[Source extract]
--*--

Although the screen is a huge improvement from the 5D, it shows a more contrasting image than is recorded.
Portraits shouldn't be too much of a problem as it gives decent skin tones and good colour rendition, although I was annoyed that the screen showed the image a lot more contrasty on the back of the camera than it shows on the screen. If it was a true depiction, I'd be tempted to enter into the picture styles and add a bit of sharpening there.
There have been many reports on the Canon EOS 5D MkII regarding black dots found on highlight areas such as street lights when recorded on a long exposure image. I tested the camera on this phenomena and didn't find a problem which suggests that this could be pertaining to a few models.
I called Canon regarding black dot and a spokesperson confirmed that they're aware of "Black dot phenomenon" and are taking measures against it: "Black dot phenomenon is where the right point of source light becomes black. Canon are currently investigating ways to improve and/or mitigate the phenomenon. It can be solved with a firmware update which is available as soon as Canon have finished testing it."

--*--

[Job A] Translate into French the following sentence from the camera review: "Although the screen is a huge improvement from the 5D, it shows a more contrasting image than is recorded."
[Job B] Extract, word for word, the passage of the camera review that opens with the words "Although the screen" and closes with "a few models.".
[Job C] According to the Canon spokesperson quoted in the camera review, what can solve the black dot phenomenon?

[Stored data]
--*--

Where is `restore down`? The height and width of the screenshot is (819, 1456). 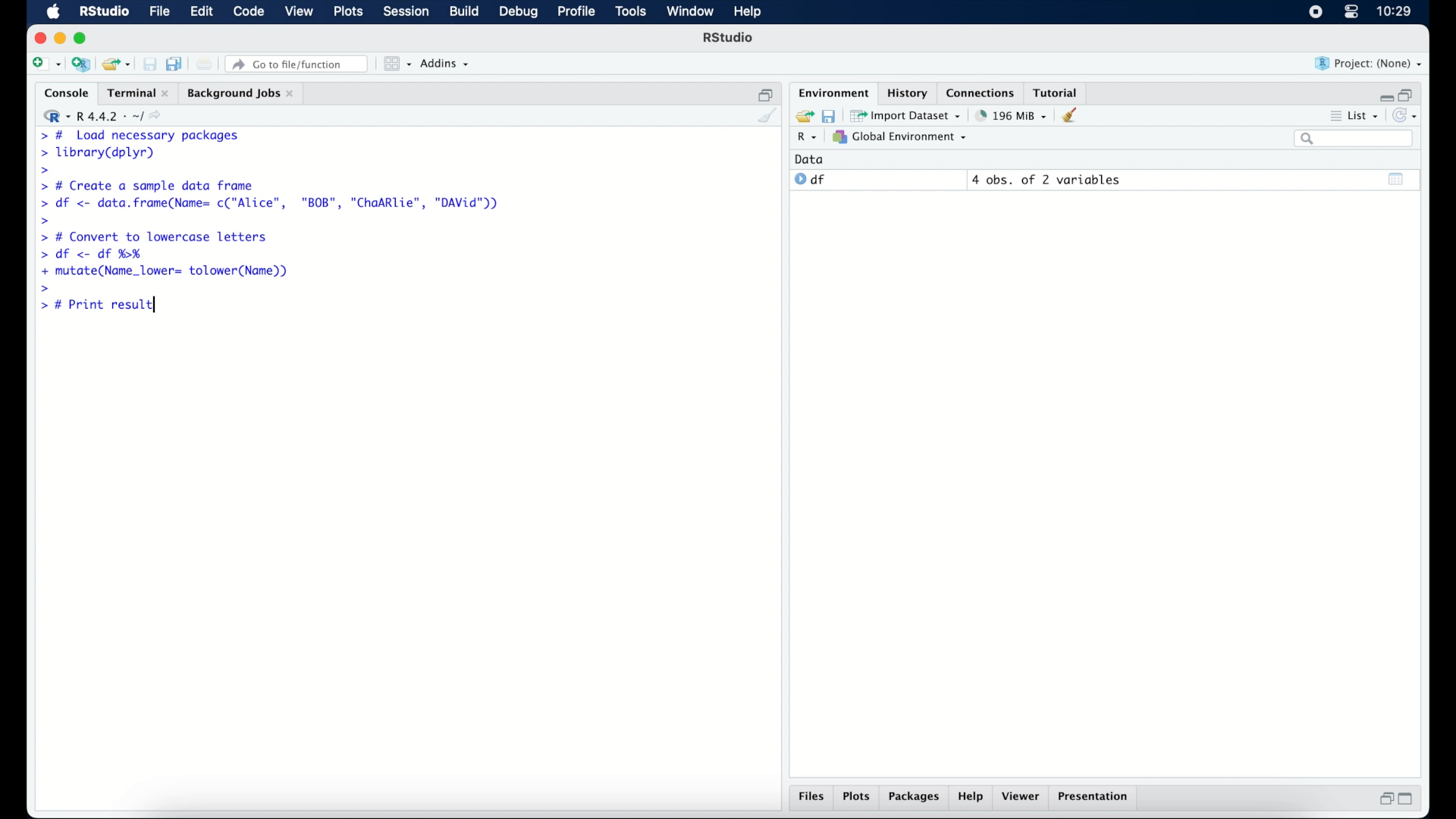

--*--

[Final answer A] Bien que l'écran constitue une énorme amélioration par rapport au 5D, il affiche une image plus contrastée que celle qui est enregistrée.

[Final answer B]
Although the screen is a huge improvement from the 5D, it shows a more contrasting image than is recorded.
Portraits shouldn't be too much of a problem as it gives decent skin tones and good colour rendition, although I was annoyed that the screen showed the image a lot more contrasty on the back of the camera than it shows on the screen. If it was a true depiction, I'd be tempted to enter into the picture styles and add a bit of sharpening there.
There have been many reports on the Canon EOS 5D MkII regarding black dots found on highlight areas such as street lights when recorded on a long exposure image. I tested the camera on this phenomena and didn't find a problem which suggests that this could be pertaining to a few models.

[Final answer C] A firmware update.